Opn. No.

Requestor: S. John Campanie, Esq., County Attorney County of Madison P.O. Box 635 Wampsville, New York 13163

Written by: Patrick Barnett-Mulligan, Assistant Attorney General

You have asked whether the Highway Law authorizes the County of Madison to assume responsibility for the inspection and maintenance of highway bridges within the City of Oneida which is located wholly within the County of Madison.

The inspection and maintenance of New York's bridges is governed by article 9 of the Highway Law. Highway Law §§ 230, et seq. Article 9 establishes a comprehensive program of bridge management and inspection. Section 234 charges all public authorities, public benefit corporations, commissions, county superintendents of highways, town superintendents of highways and the legislative bodies of cities and villages with the responsibility to inspect the bridges* under their respective jurisdictions.
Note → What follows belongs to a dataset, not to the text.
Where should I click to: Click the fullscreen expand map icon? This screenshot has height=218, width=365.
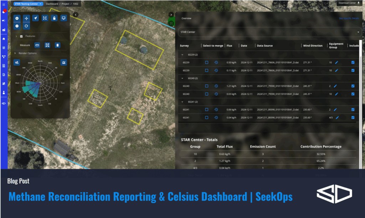[x=45, y=18]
Highway Law § 234(1).

Subdivision 10 of section 234 authorizes counties to assume responsibility for the inspection and maintenance of "any bridge having a span of twenty-five feet or over which is on a town highway or any town bridge, over twenty-five feet long located within an incorporated village". Highway Law § 234(10).

Your letter notes that the Madison County Board of Supervisors is currently contemplating taking over responsibilities for certain bridges located within the towns and villages of the county, as well as bridges within the City of Oneida. Oneida is located within Madison County, and you have informed us that it is classified as a city of the third class (i.e., population of less than 50,000, see, Vehicle and Traffic Law § 107). Your question is whether article 9 authorizes the county to take over responsibility for the inspection and maintenance of bridges in the City of Oneida.
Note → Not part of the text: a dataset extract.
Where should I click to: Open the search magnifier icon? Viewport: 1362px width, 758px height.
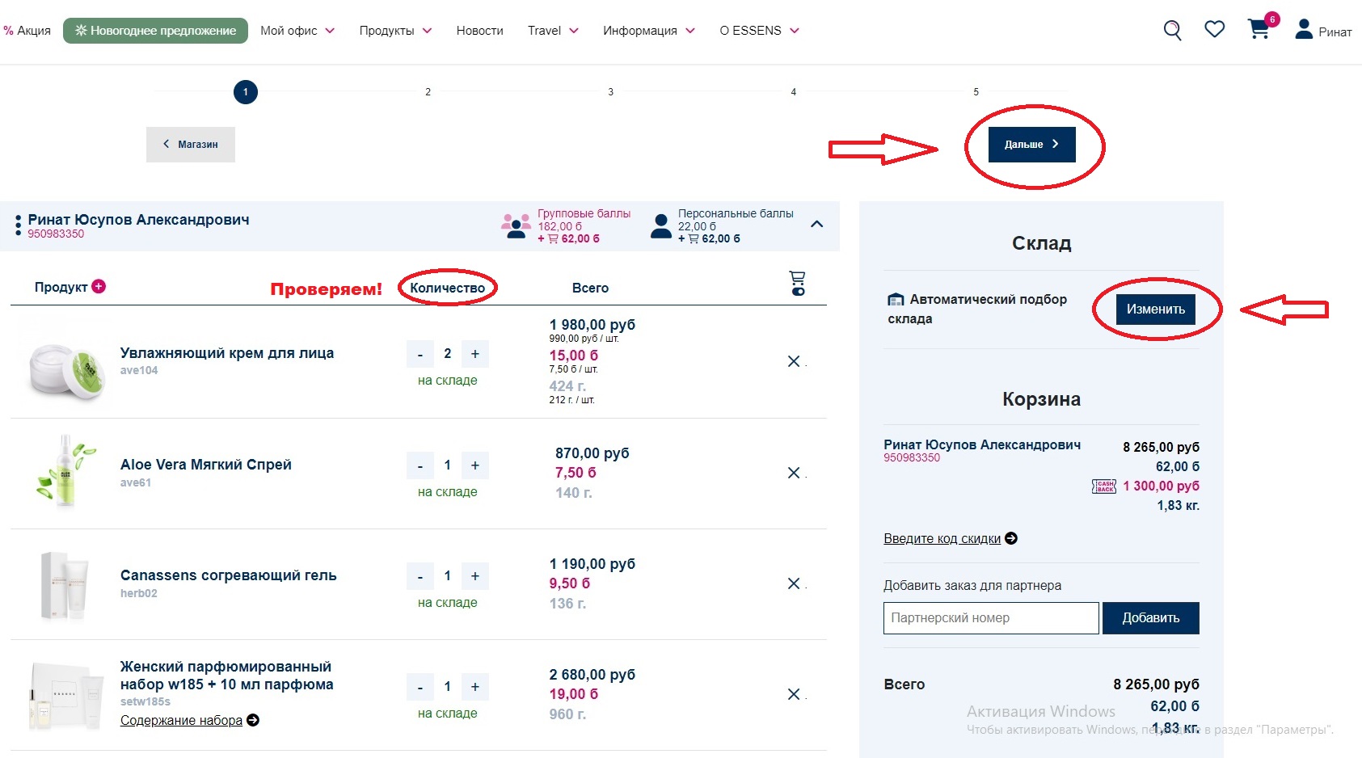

We conclude that it may. In addition to the above-cited provision concerning the takeover of town and village bridges, article 9 also permits the county to takeover bridges located in cities of the third class. Section 237 of the Highway Law provides that "[e]xcept as otherwise provided by law, a city of the third class shall be deemed a town for the purposes of [article 9]". Highway Law § 237. Inasmuch as you have informed us that Oneida is a city of the third class, the county may assume responsibility for its bridges in accordance with Highway Law § 234(10); see, 1982 Op Atty Gen [Inf] 190.

We conclude that the Highway Law authorizes a county to assume responsibility for the inspection and maintenance of bridges within cities of the third class which lie within the county.

The Attorney General renders formal opinions only to officers and departments of the State government. This perforce is an informal and unofficial expression of the views of this office.

* Article 9 defines bridge in the following way: "1. `Bridge' means a structure including supports erected over a depression or an obstruction such as water, highway, or railway, having a track or passageway for carrying traffic or other moving loads and having an opening measured along the center of the track or roadway of more than twenty feet between under croppings of abutments or spring lines or arches, or extreme ends of openings for multiple boxes and may include multiple pipes where the clear distance between openings is less than half of the smaller contiguous opening. The term bridge, as defined in this section, shall also include the approaches."